10.19540/j.cnki.cjcmm.20210902.201
- Author:
Wen-Lin YUAN
1
;
Zheng-Rui HUANG
2
;
Si-Jia XIAO
1
;
Ji YE
1
;
Wei-Dong ZHANG
1
;
Yun-Heng SHEN
1
Author Information
1. School of Pharmacy, Naval Medical University Shanghai 200433, China.
2. Department of Applied Chemistry, Xi'an University of Technology Xi'an 710048, China.
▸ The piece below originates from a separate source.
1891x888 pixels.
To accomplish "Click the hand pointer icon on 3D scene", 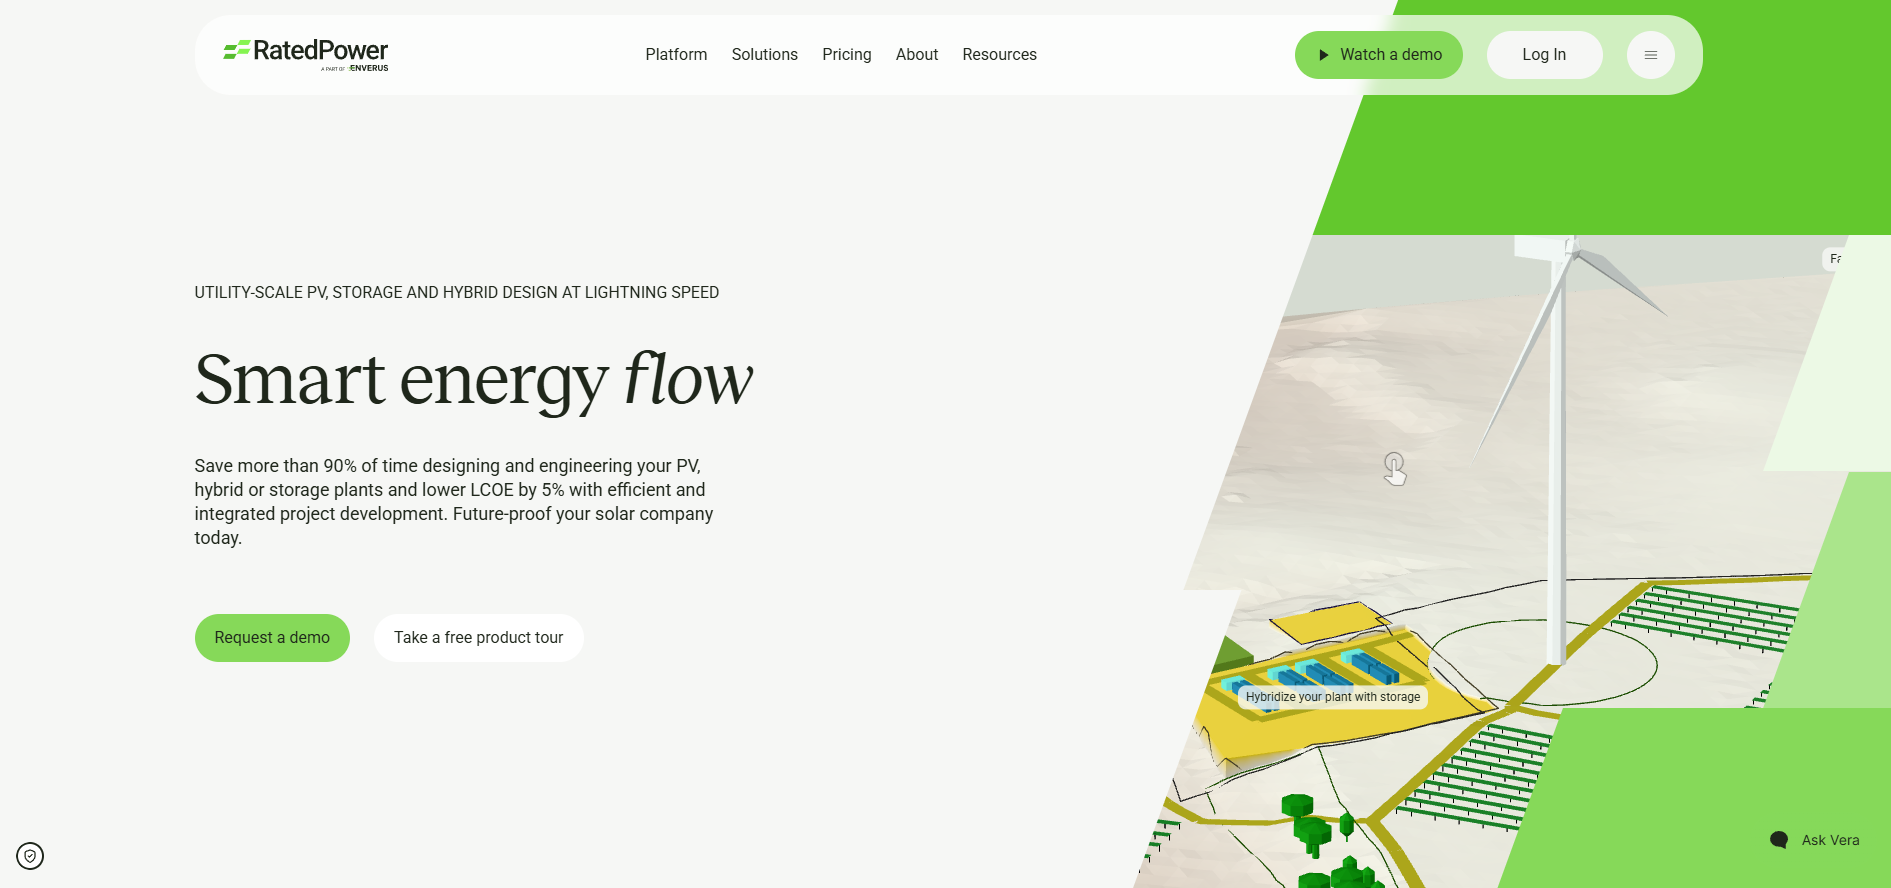I will click(x=1395, y=468).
- Publication Type:Journal Article
- Keywords:
UPLC-Q-TOF-MS;
flavonoid;
maackiain;
metabolism in vivo;
metabolites
- MeSH:
Animals;
Chromatography, High Pressure Liquid;
Chromatography, Liquid;
Metabolic Networks and Pathways;
Pterocarpans;
Rats;
Rats, Sprague-Dawley
- From:
China Journal of Chinese Materia Medica
2021;46(23):6278-6288
- CountryChina
- Language:Chinese
-
Abstract:
Ultra-performance liquid chromatography coupled with quadrupole time-of-flight mass spectrometry(UPLC-Q-TOF-MS) was used to investigate the metabolites of maackiain in rats based on the prediction function of UNIFI data processing system and liver microsomal incubation in vitro. Ten metabolites of maackiain after oral absorption were reasonably deduced and characterized. It was found that the biotransformation of maackiain mainly included phase Ⅰ oxidation, dehydrogenation, phase Ⅱ sulfate conjugation, glucosylation conjugation, and glucuronic acid conjugation. Among them, the product of glucosylation conjugation, trifolirhizin, was identified by comparison with the reference for the first time. Liver microsomal incubation in vitro further confirmed the metabolites and metabolic pathways of maackiain in rats. The metabolites in the blood, urine, and feces complemented each other, which revealed the migration, metabolism, and excretion modes of maackiain in rats. This study lays a foundation for the further investigation of the metabolic mechanism of maackiain in vivo and the in-depth research on the mechanism of pharmacodynamics and toxicity.